Opinião

A ECMO e a transformação feminina na área da saúde

Combate à Covid-19

Por Dra. Ana Luiza Valle Martins
Publicado em 01 de dezembro de 2021 | 03:00
 
 

Com a revolução no combate à Covid-19, poucas áreas mudaram tanto nos últimos meses quanto a medicina. Mas será que mudaram mesmo? Segundo a Organização Mundial da Saúde, apesar de as mulheres representarem 70% da força de trabalho do setor no mundo, ocupamos apenas 25% das posições de liderança.

Como médica, entendo que os números sejam sintomas de uma sociedade que ainda acredita no homem como único líder. Para a mulher ganhar espaço, uma alternativa são as áreas ligadas à inovação ou segmentos específicos da medicina, hoje pouco explorados.

A partir dessa percepção, busquei novos caminhos. Em 2018, participei de um programa na Bélgica, onde estudei 150 casos de uso da oxigenação por membrana extracorpórea (ECMO, na sigla em inglês). Um “pulmão artificial” que apoia a cura de lesões responsáveis por insuficiências cardíacas ou respiratórias momentâneas, permitindo ao sangue realizar trocas gasosas, até que o corpo tenha condições de fazer isso novamente sozinho.

No estudo, havia desde um caso de afogamento, que exigiu substituir as funções pulmonares por alguns dias, até pneumonia severa e apoio no transplante cardíaco. Se morassem no Brasil, dificilmente algum dos 150 pacientes teria sobrevivido, devido às barreiras de acesso à ECMO.

Ao lado de duas colegas (uma médica e outra, enfermeira), decidi tentar mudar esse quadro. Em 2019, fomos pioneiras ao participar da implantação de um centro de ECMO em um dos principais hospitais privados de BH. O primeiro atendimento foi a uma criança com disfunção cardíaca, e, na sequência, lideramos uma iniciativa para democratizar o acesso à ECMO.

Logo depois, em 2020, foi identificado o sucesso do procedimento contra a Covid-19, ajudando a tornar a terapia conhecida. Aí fomos convidadas a montar equipes especializadas nos hospitais e a participar de projetos de capacitação. Começamos também a transportar uma estrutura móvel até centros de referência para realizar o procedimento nas UTIs. 

Nessas situações, não raro sentimos o preconceito contra a mulher, quando um profissional de saúde ou familiar de paciente perguntava: “Mas são só vocês três?”. Como se esperasse um doutor, um homem, um chefe a coordenar três mulheres lutando de forma independente pela afirmação da terapia no país.

Nossa mais recente conquista aconteceu com uma estudante diagnosticada com Covid-19, em um hospital público.
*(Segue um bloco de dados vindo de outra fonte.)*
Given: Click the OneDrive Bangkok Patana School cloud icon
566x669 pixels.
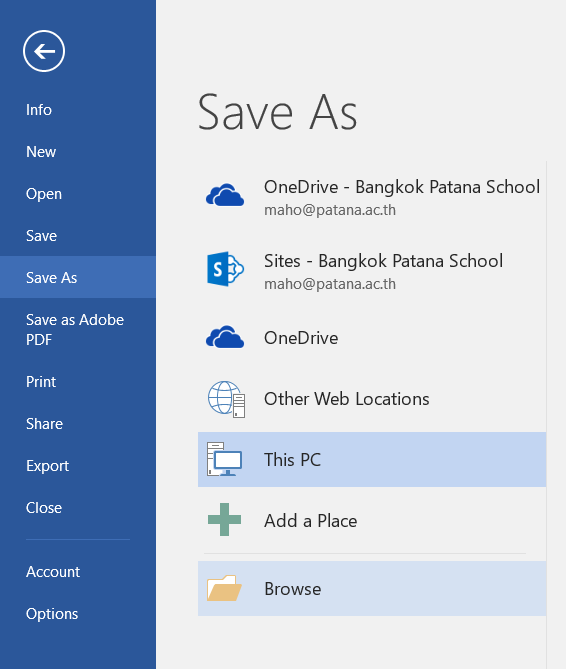Looking at the screenshot, I should (225, 195).
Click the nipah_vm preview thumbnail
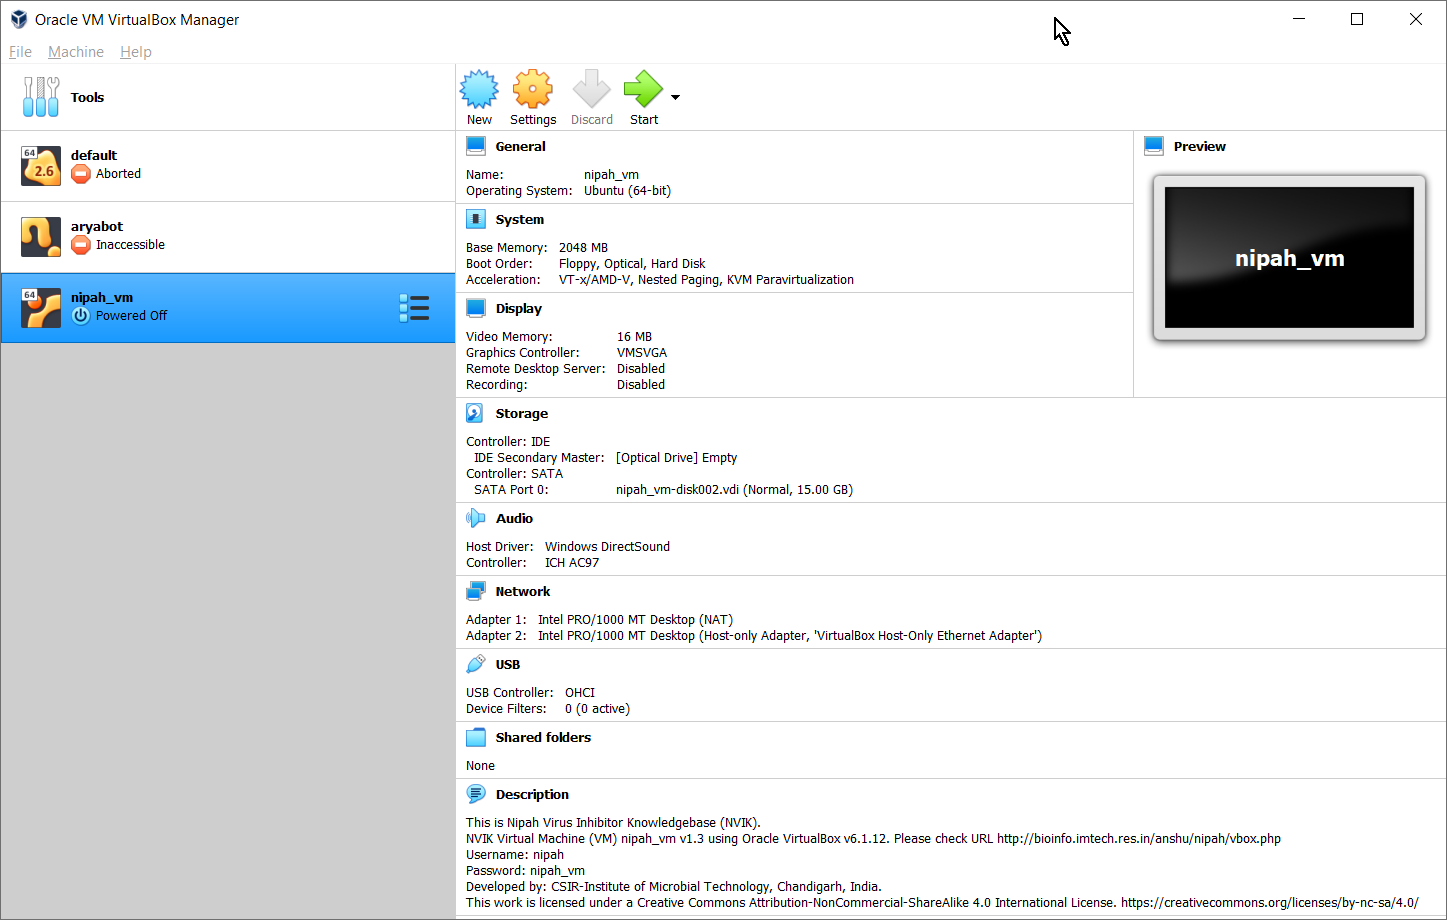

Sua morte era dada como certa. Enquanto há inúmeros focos de resistência para o uso da ECMO no SUS, uma empresa doou equipamento e remédios, nossa equipe doou tempo e dedicação. Em nove dias, a estudante estava livre do vírus graças à terapia, que facilita a recuperação, aumentando qualidade de vida e diminuindo no longo prazo gastos com saúde.

Se contos de fadas reforçam o estereótipo de que, no fim, o príncipe salva a princesa, mostramos na vida real que a mulher pode salvar príncipes, princesas e muito mais.